◆ WHAT YOU HAVE TO DO
Beginning at the line that contains "Open the fourth liker's dark avatar", reproduce the entries below exactly, ending with the line that contains "Given: Click the Type field label". Omit each picture.

══ EXTRACTED INFORMATION ══

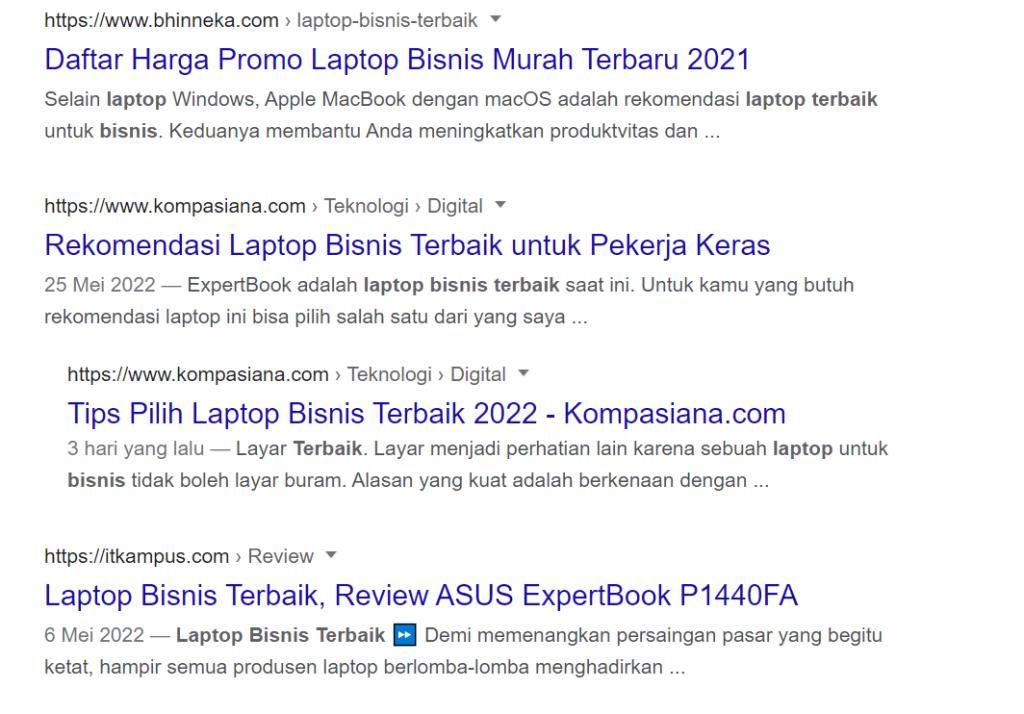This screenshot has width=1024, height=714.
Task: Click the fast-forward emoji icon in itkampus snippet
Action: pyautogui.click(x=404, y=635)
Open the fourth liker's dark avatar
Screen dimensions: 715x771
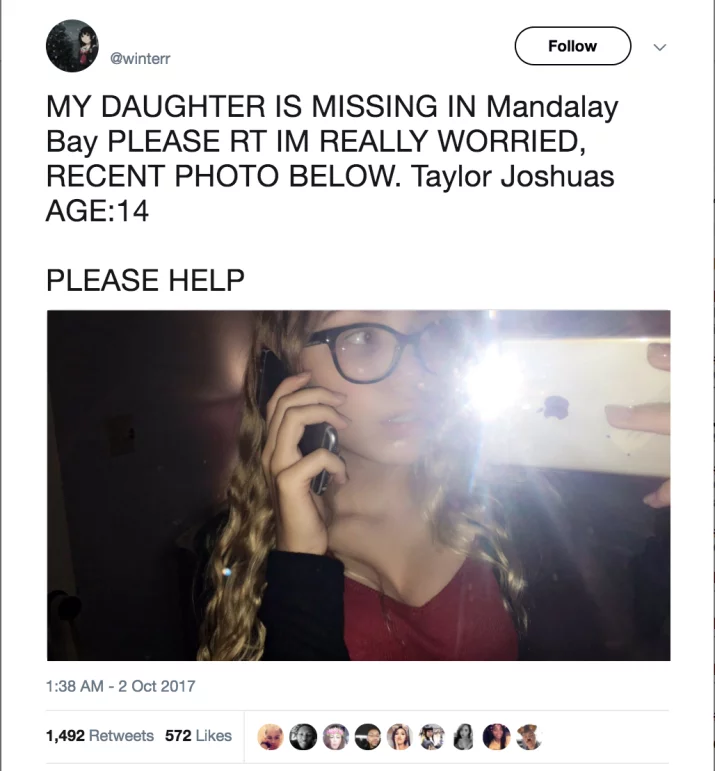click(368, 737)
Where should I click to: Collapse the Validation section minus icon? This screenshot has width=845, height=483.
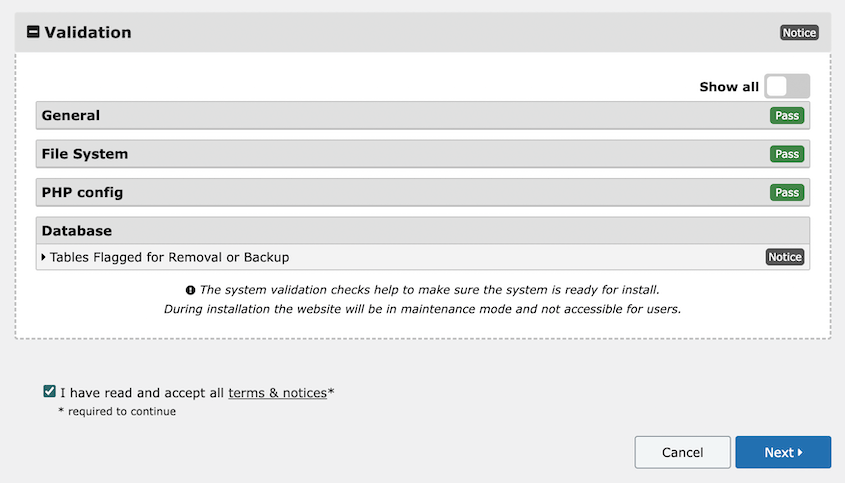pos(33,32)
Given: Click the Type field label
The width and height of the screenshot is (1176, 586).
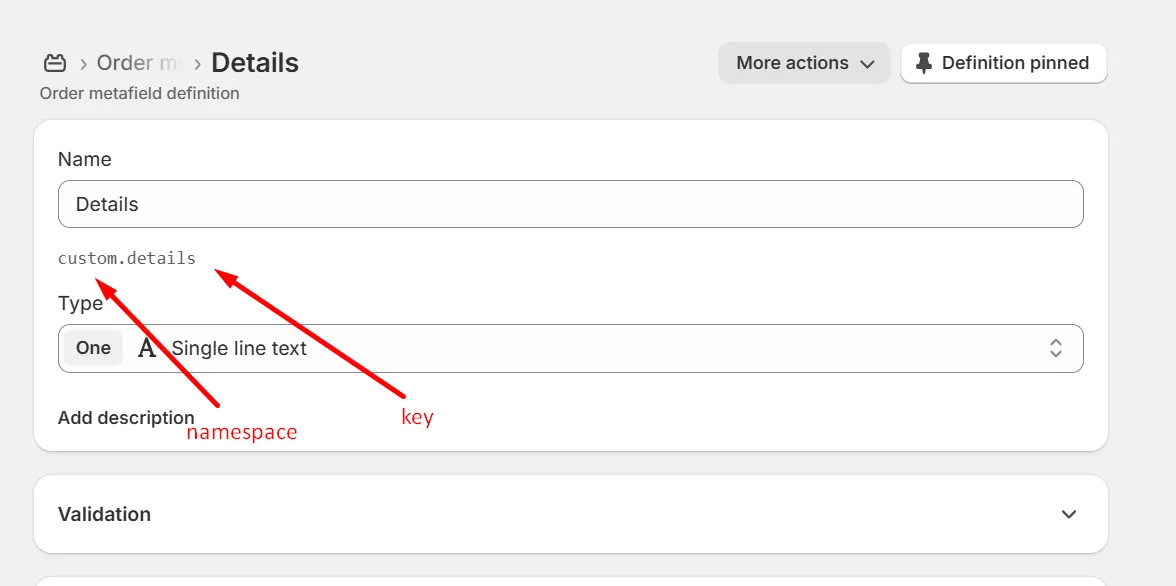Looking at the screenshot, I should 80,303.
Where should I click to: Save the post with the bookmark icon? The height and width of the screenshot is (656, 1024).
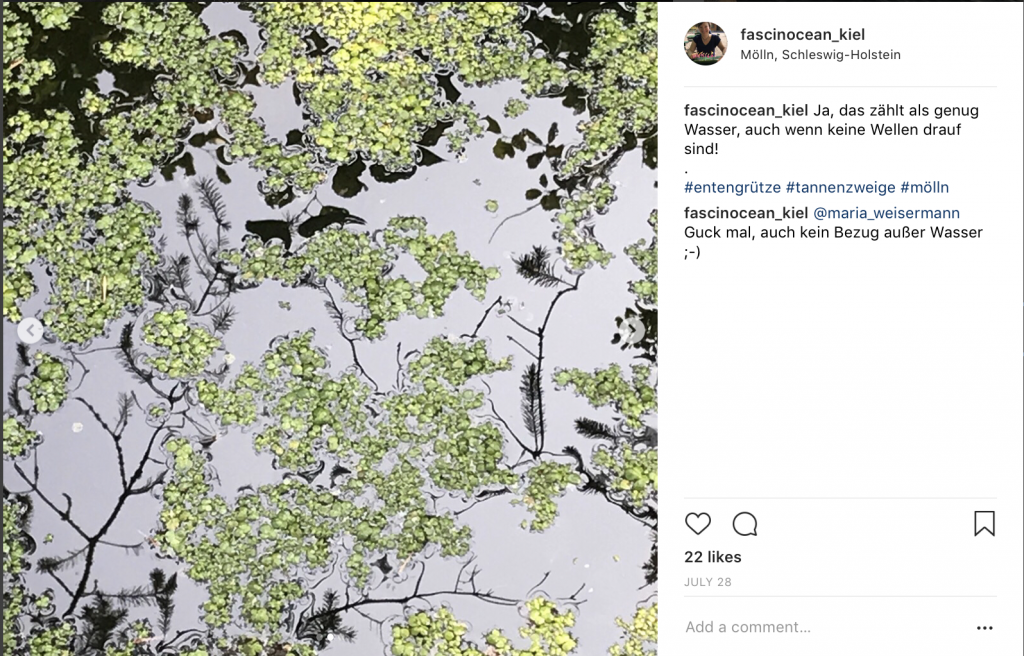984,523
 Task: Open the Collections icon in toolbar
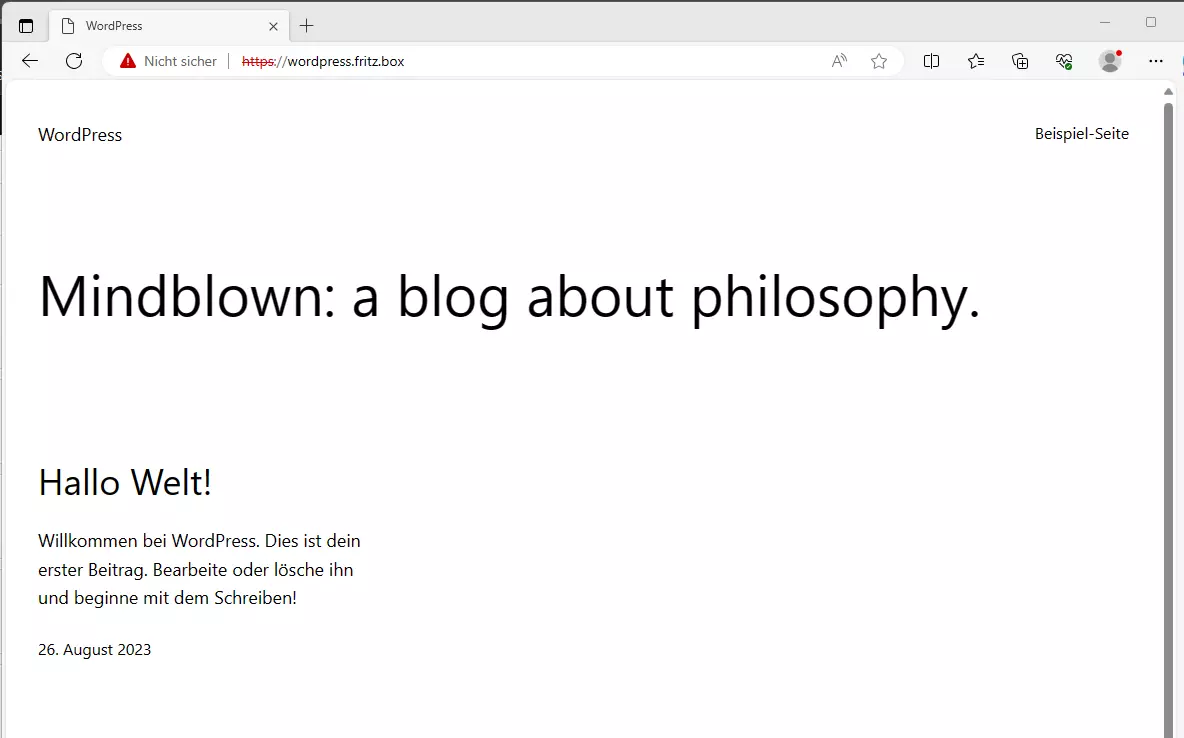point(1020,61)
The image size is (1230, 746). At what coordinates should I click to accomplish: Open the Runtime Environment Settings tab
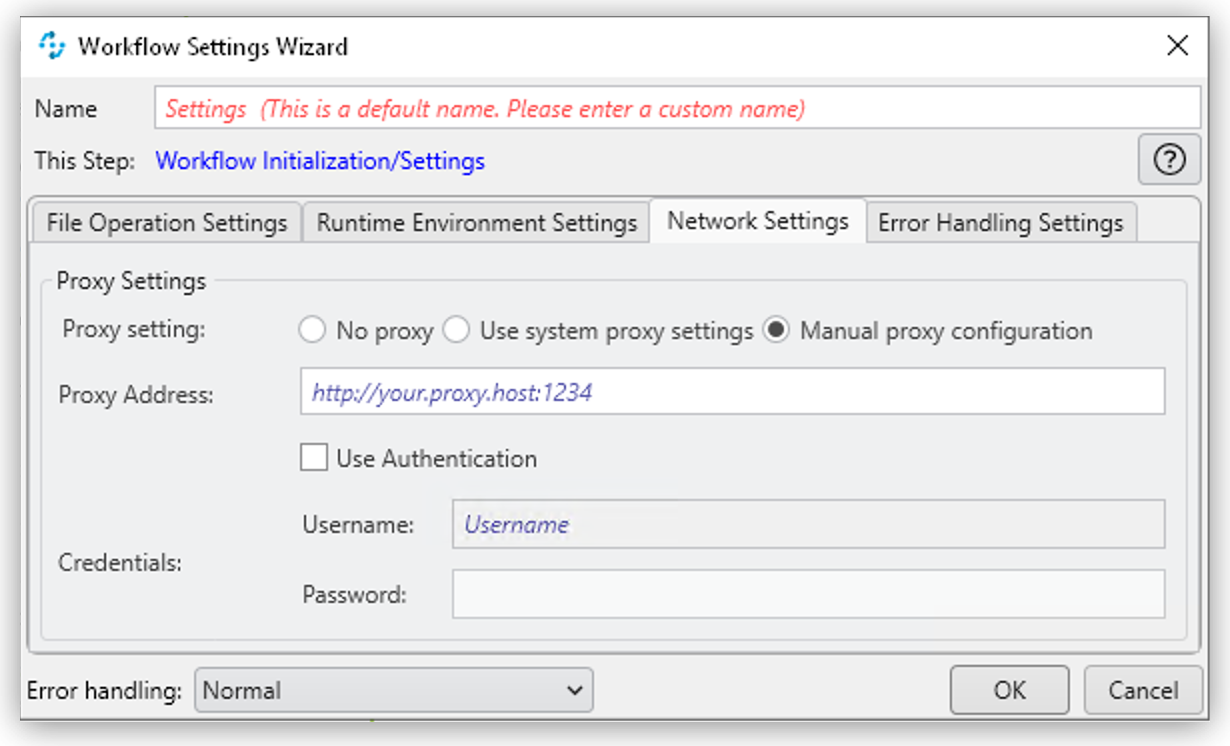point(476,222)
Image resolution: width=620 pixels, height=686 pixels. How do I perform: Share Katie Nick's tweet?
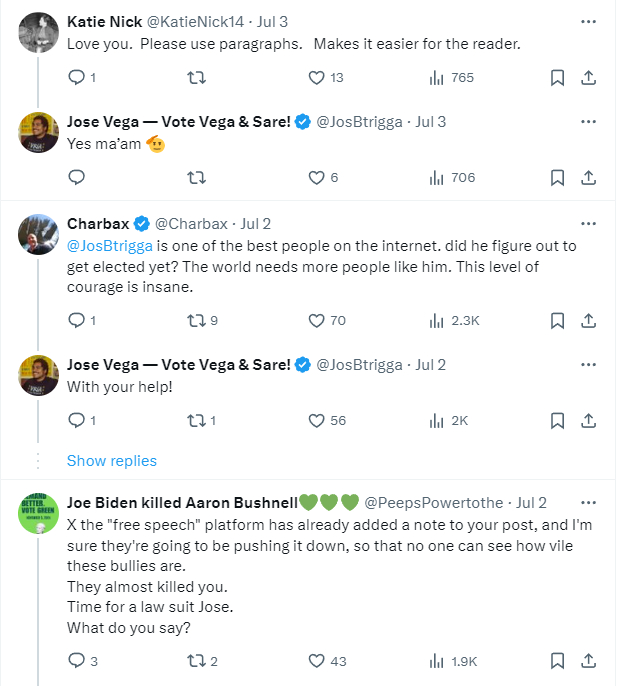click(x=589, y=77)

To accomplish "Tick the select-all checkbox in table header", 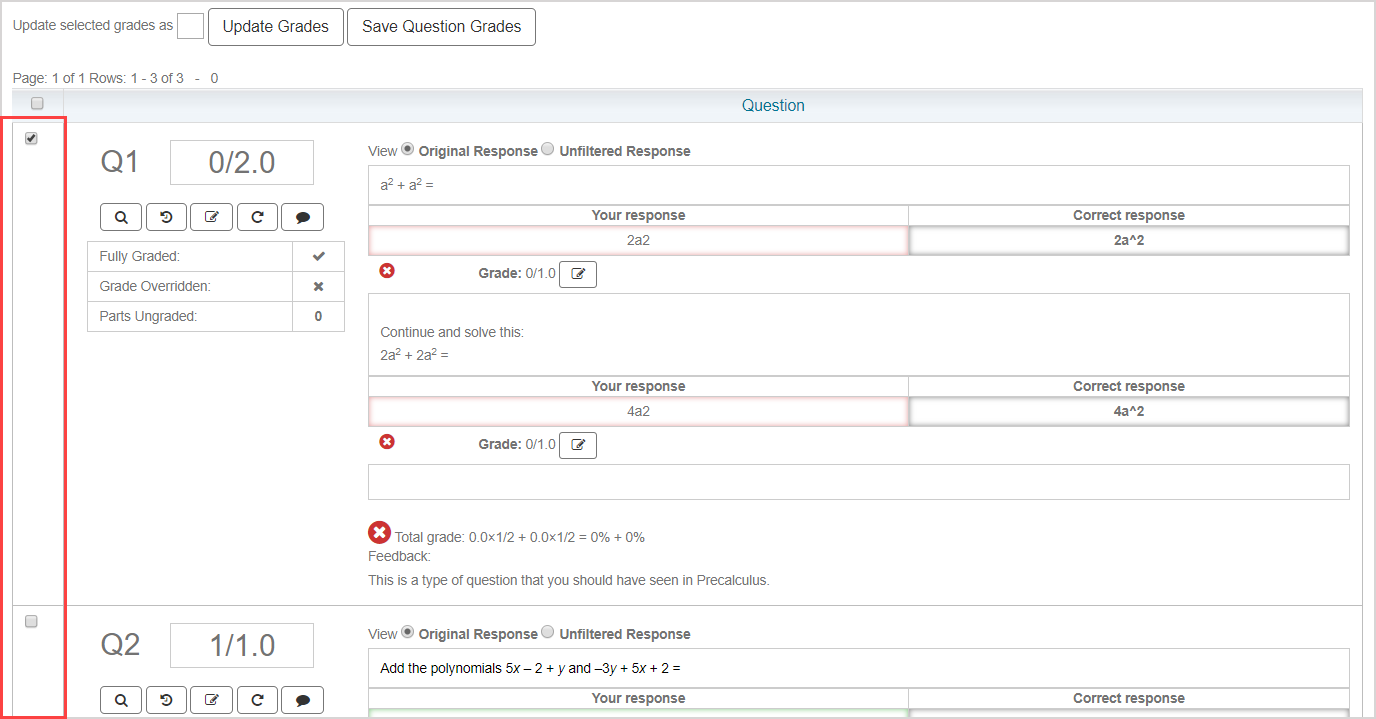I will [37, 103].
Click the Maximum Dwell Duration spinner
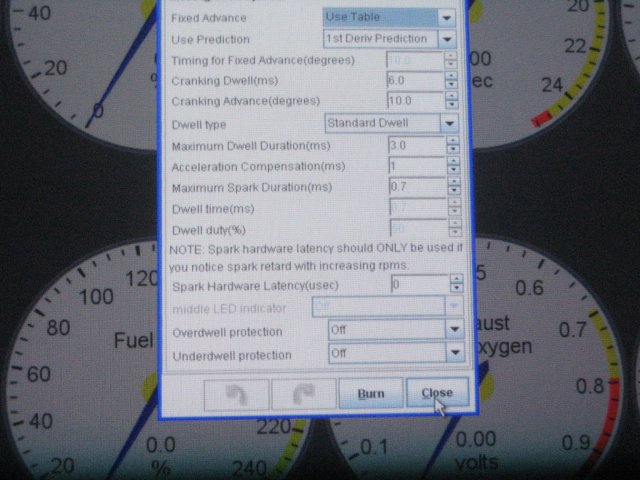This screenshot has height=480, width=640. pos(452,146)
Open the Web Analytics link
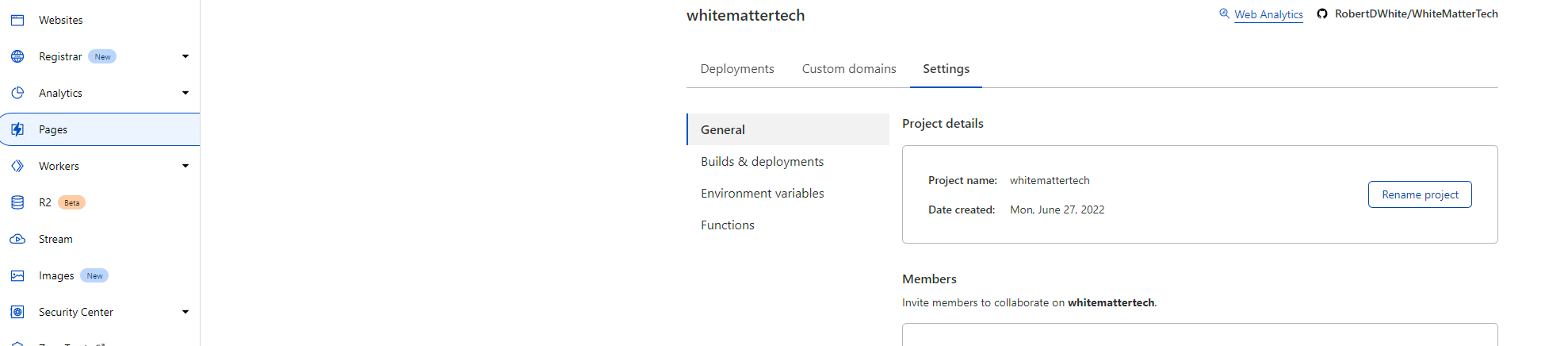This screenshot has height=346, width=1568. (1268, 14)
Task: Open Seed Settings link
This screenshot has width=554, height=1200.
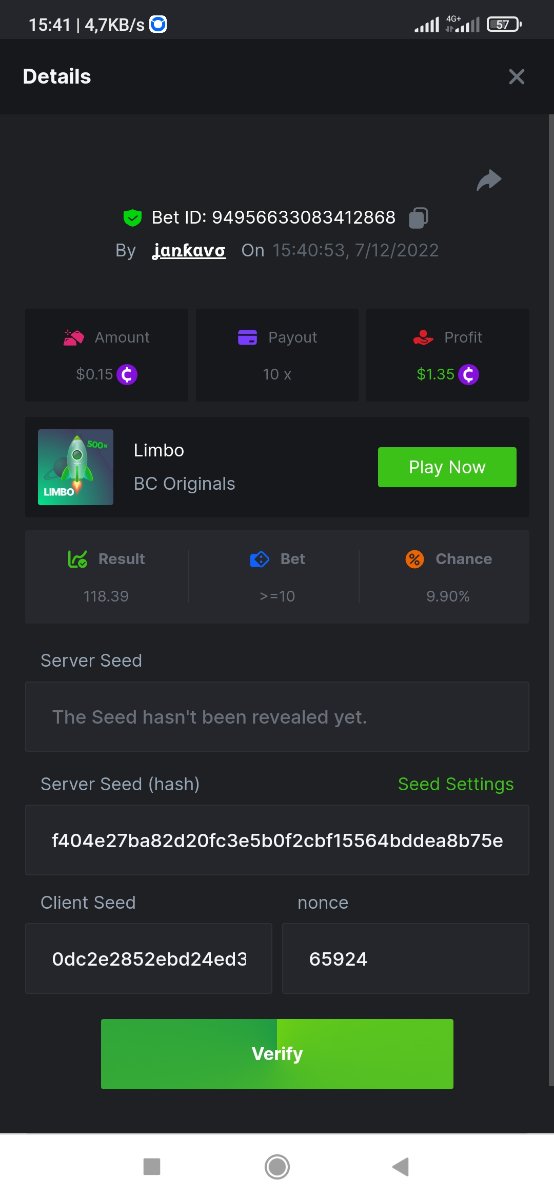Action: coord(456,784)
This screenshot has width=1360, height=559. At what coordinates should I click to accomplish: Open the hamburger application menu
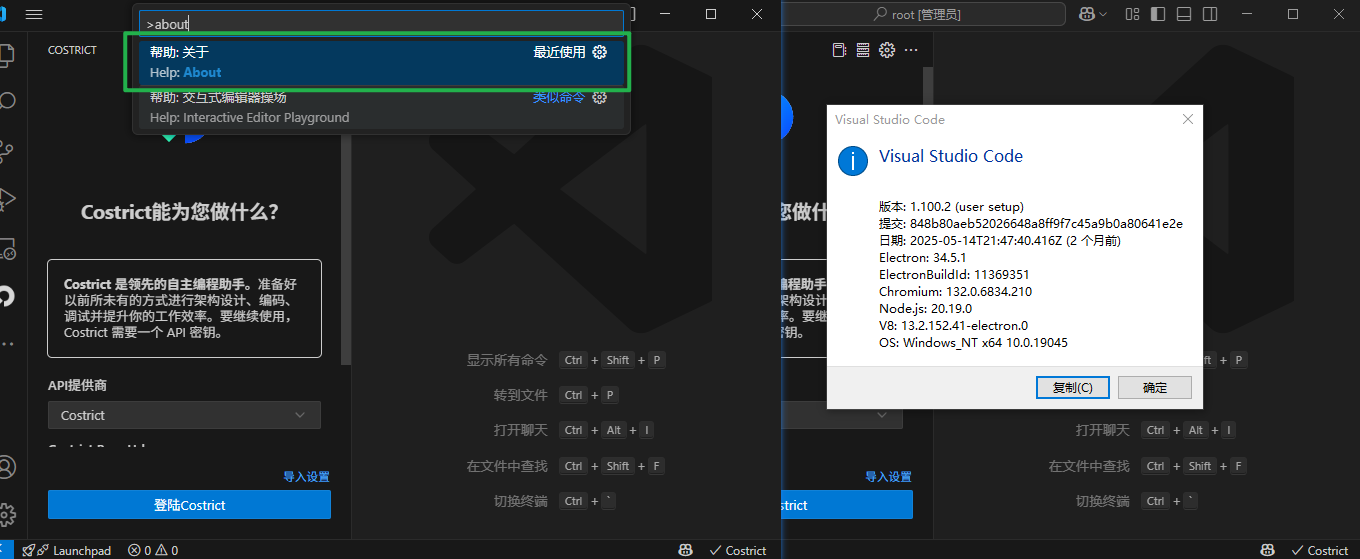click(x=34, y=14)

═══

◆ EXERCISE OUTPUT
Open the fourth liker's dark avatar
Screen dimensions: 715x771
click(368, 737)
Where should I click to: Collapse the Validation section minus icon? This screenshot has width=845, height=483.
pos(33,32)
Given: Click the Type field label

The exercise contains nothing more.